Demetrios: And what about those use cases where golden responses are very subjective?

Sourabh Agrawal: Yeah, I think that’s where the issues like. So I think in those scenarios, what we have seen is that one thing which people have been doing a lot is they try to see whether all information in the golden response is contained in the generated response. You don’t miss out any of the important information in your ground truth response. And on top of that you want it to be concise, so you don’t want it to be blabbering too much or giving highly verbose responses. So that is one way we are seeing where people are getting around this subjectivity issue of the responses by making sure that the key information is there. And then beyond that it’s being highly concise and it’s being to the point in terms of the task being asked.

Demetrios: And so you kind of touched on this earlier, but can you say it again? Because I don’t know if I fully grasped it. Where are all the places in the system that you are evaluating? Because it’s not just the output. Right. And how do you look at evaluation as a system rather than just evaluating the output every once in a while?

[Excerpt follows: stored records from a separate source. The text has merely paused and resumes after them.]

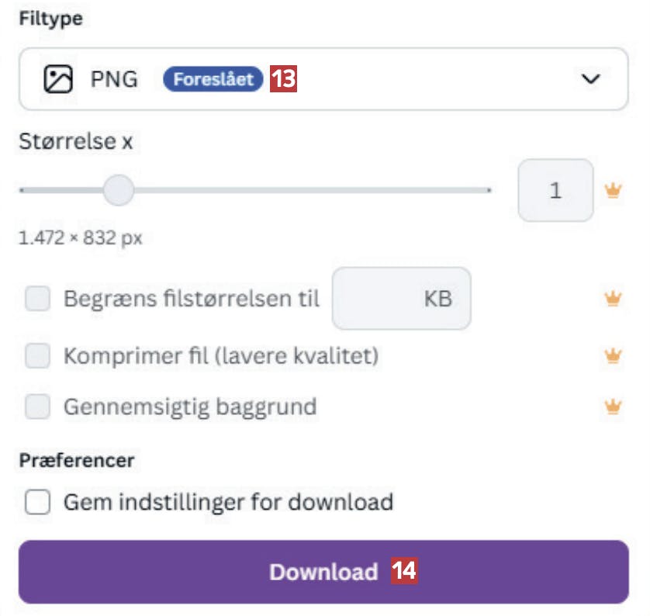Click the KB file size input field
650x616 pixels.
tap(401, 299)
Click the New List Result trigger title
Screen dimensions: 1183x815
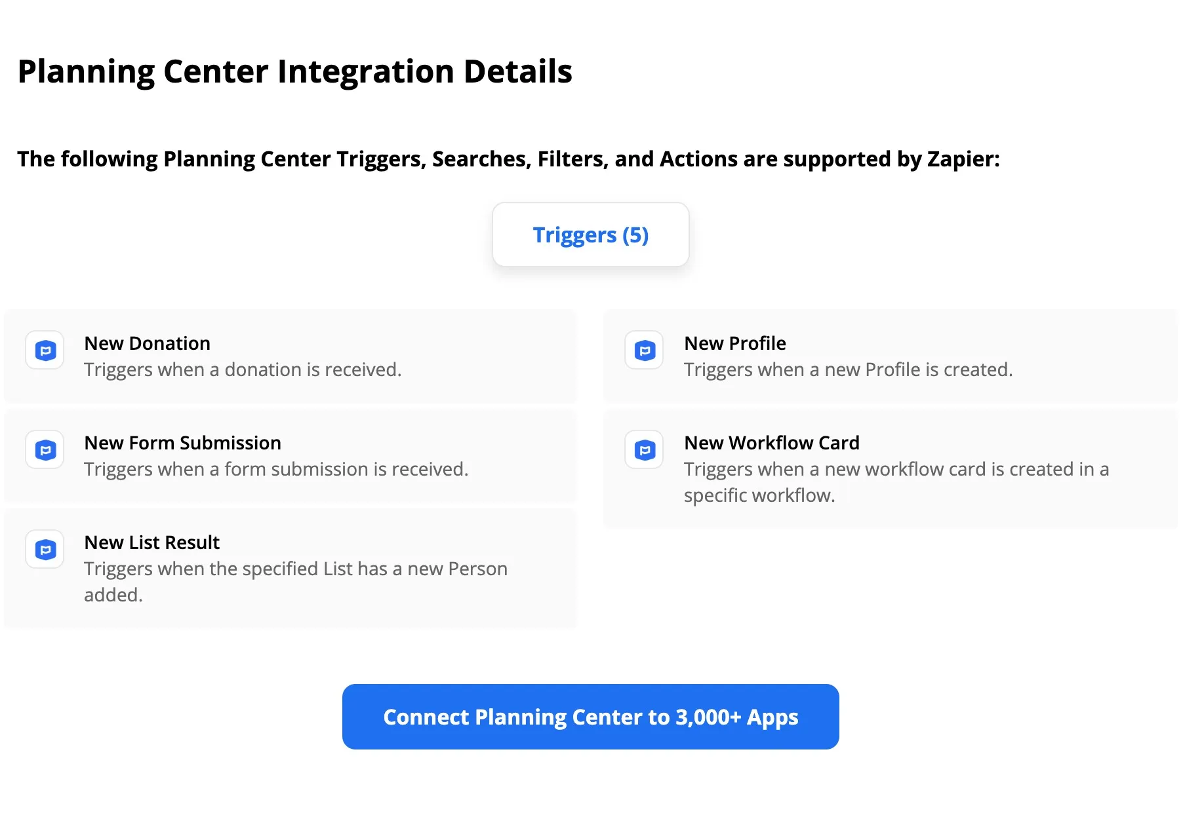(x=151, y=542)
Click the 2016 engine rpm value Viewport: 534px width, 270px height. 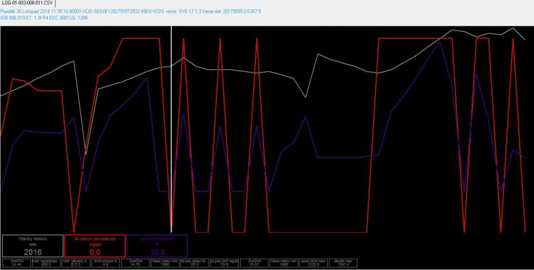pyautogui.click(x=33, y=252)
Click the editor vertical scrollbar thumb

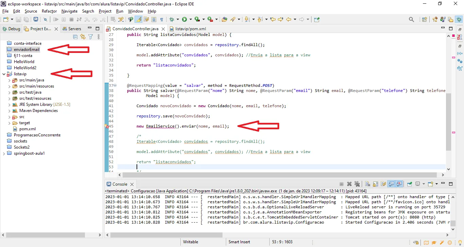point(448,122)
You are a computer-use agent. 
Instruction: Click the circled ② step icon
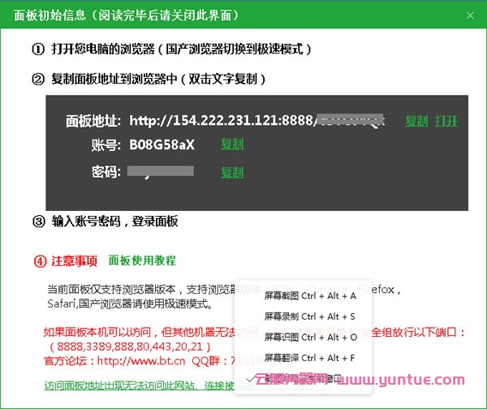point(38,80)
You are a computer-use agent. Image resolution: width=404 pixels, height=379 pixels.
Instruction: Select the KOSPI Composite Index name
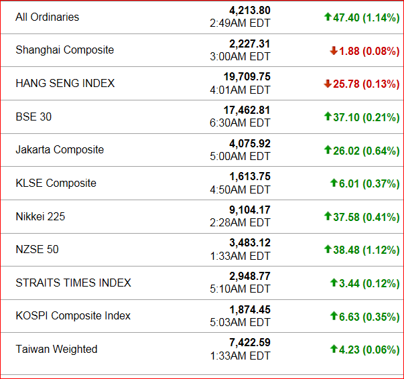[x=73, y=315]
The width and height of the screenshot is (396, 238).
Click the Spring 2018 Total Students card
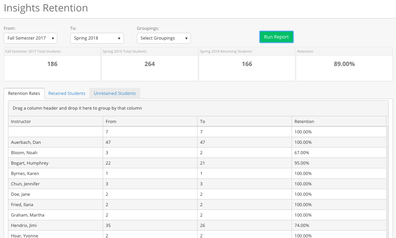149,64
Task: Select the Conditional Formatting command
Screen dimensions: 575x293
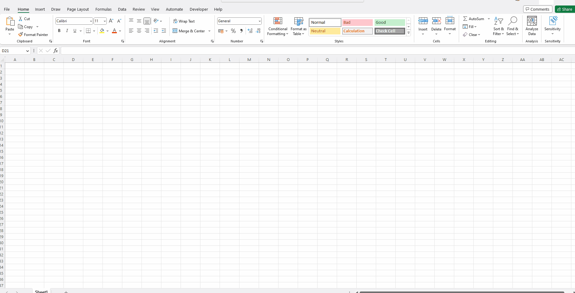Action: coord(278,26)
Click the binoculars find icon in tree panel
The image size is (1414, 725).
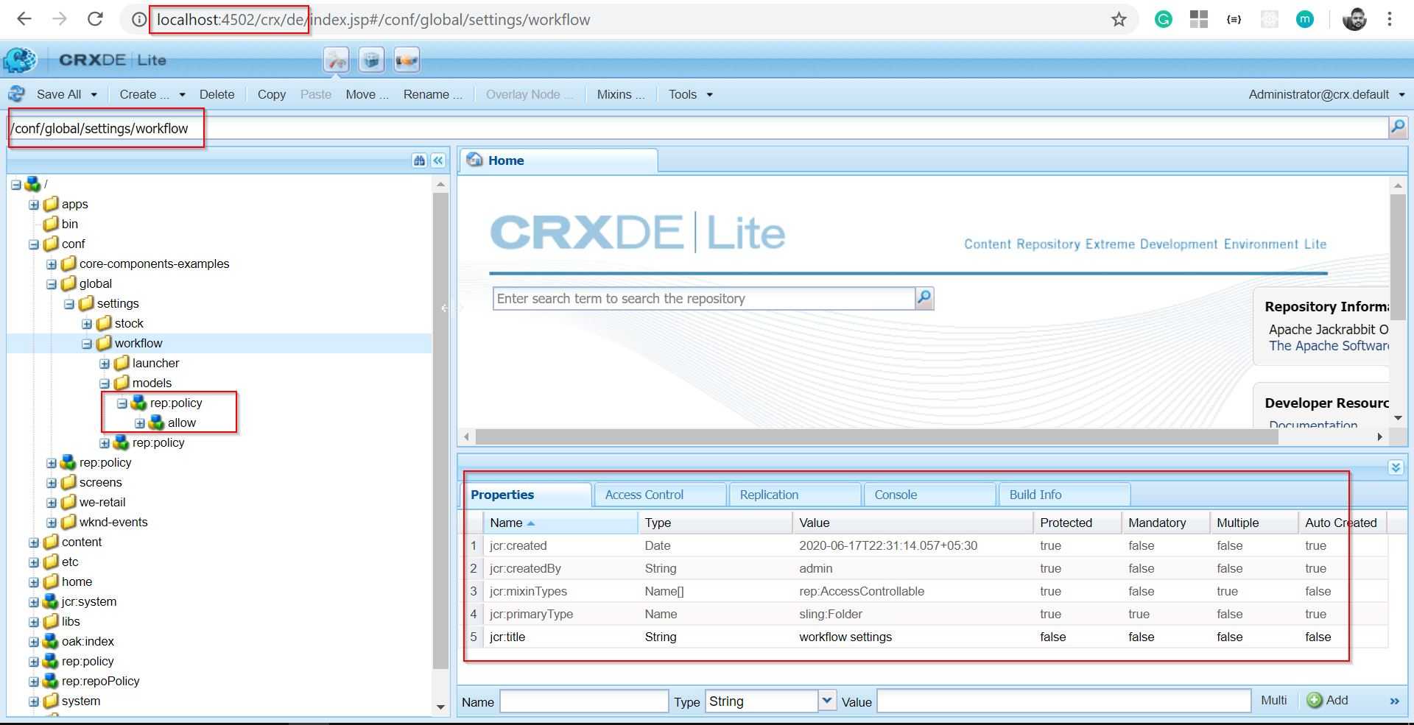(419, 160)
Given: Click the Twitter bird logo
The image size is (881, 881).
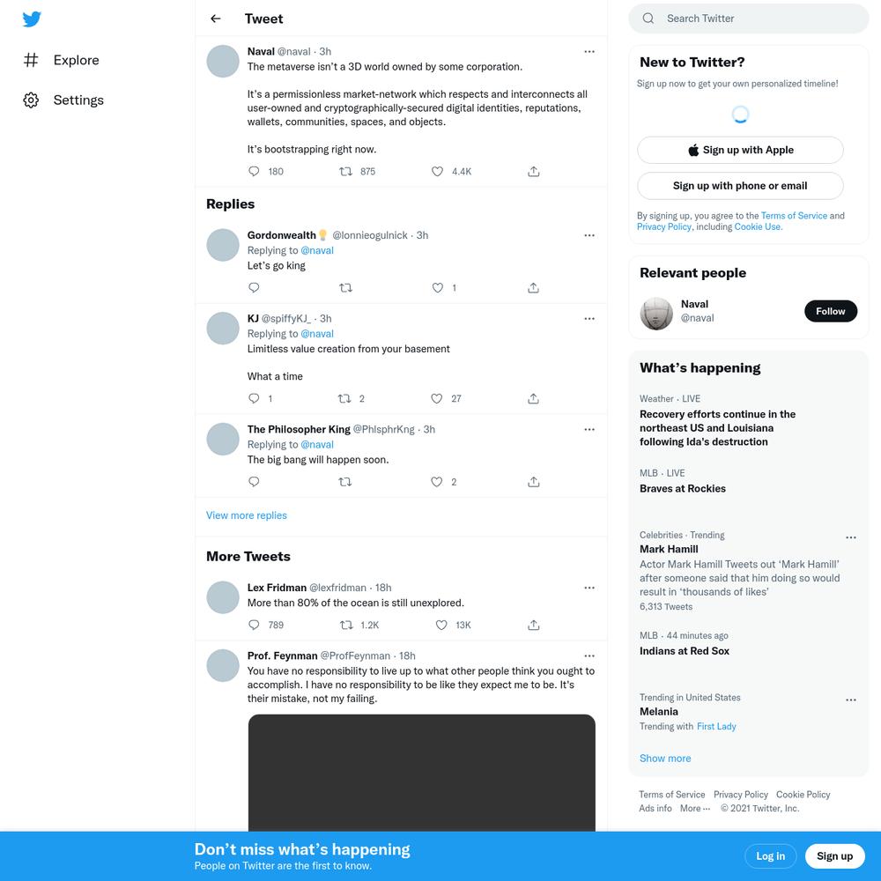Looking at the screenshot, I should tap(32, 19).
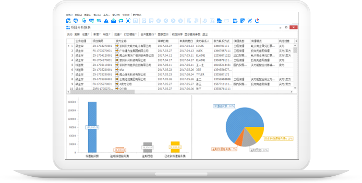Click the ruler and pencil design icon
The height and width of the screenshot is (183, 362).
point(250,21)
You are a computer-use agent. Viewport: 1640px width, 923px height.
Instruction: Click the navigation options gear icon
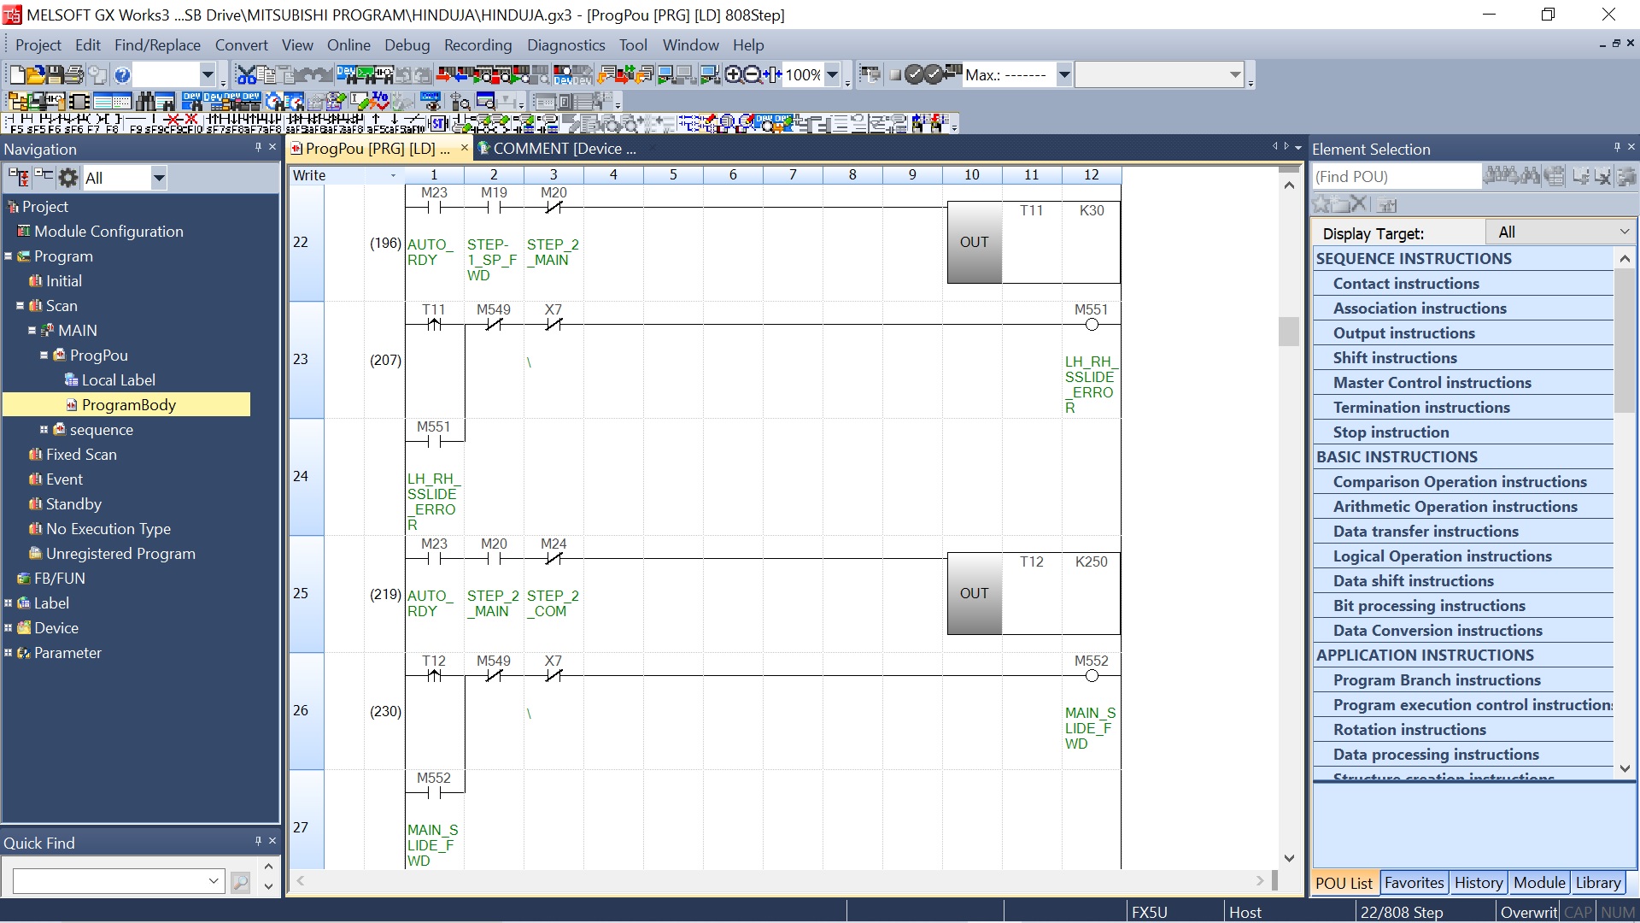pos(68,178)
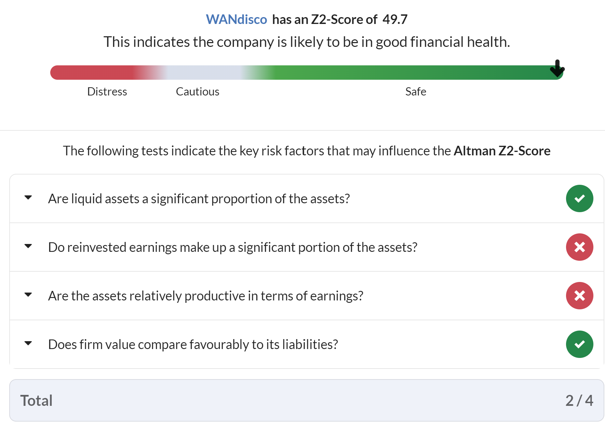Image resolution: width=605 pixels, height=425 pixels.
Task: Click the red cross for assets productivity test
Action: 579,296
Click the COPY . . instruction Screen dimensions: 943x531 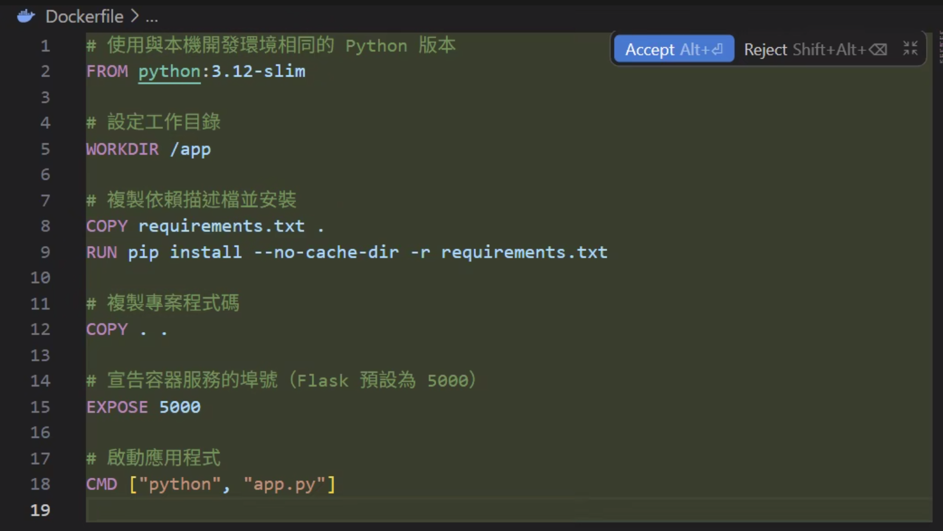[127, 329]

Sourabh Agrawal: Yeah, so I mean, what we do is we plug with every part. So even if you start with retrieval, so we have a high level check where we look at the quality of retrieved context. And then we also have evaluations for every part of this retrieval pipeline. So if you’re doing query rewrite, if you’re doing re ranking, if you’re doing sub question, we have evaluations for all of them. In fact, we have worked closely with the llama index team to kind of integrate with all of their modular pipelines. Secondly, once we cross the retrieval step, we have around five to six matrices on this retrieval part. Then we look at the response generation. We have their evaluations for different criterias.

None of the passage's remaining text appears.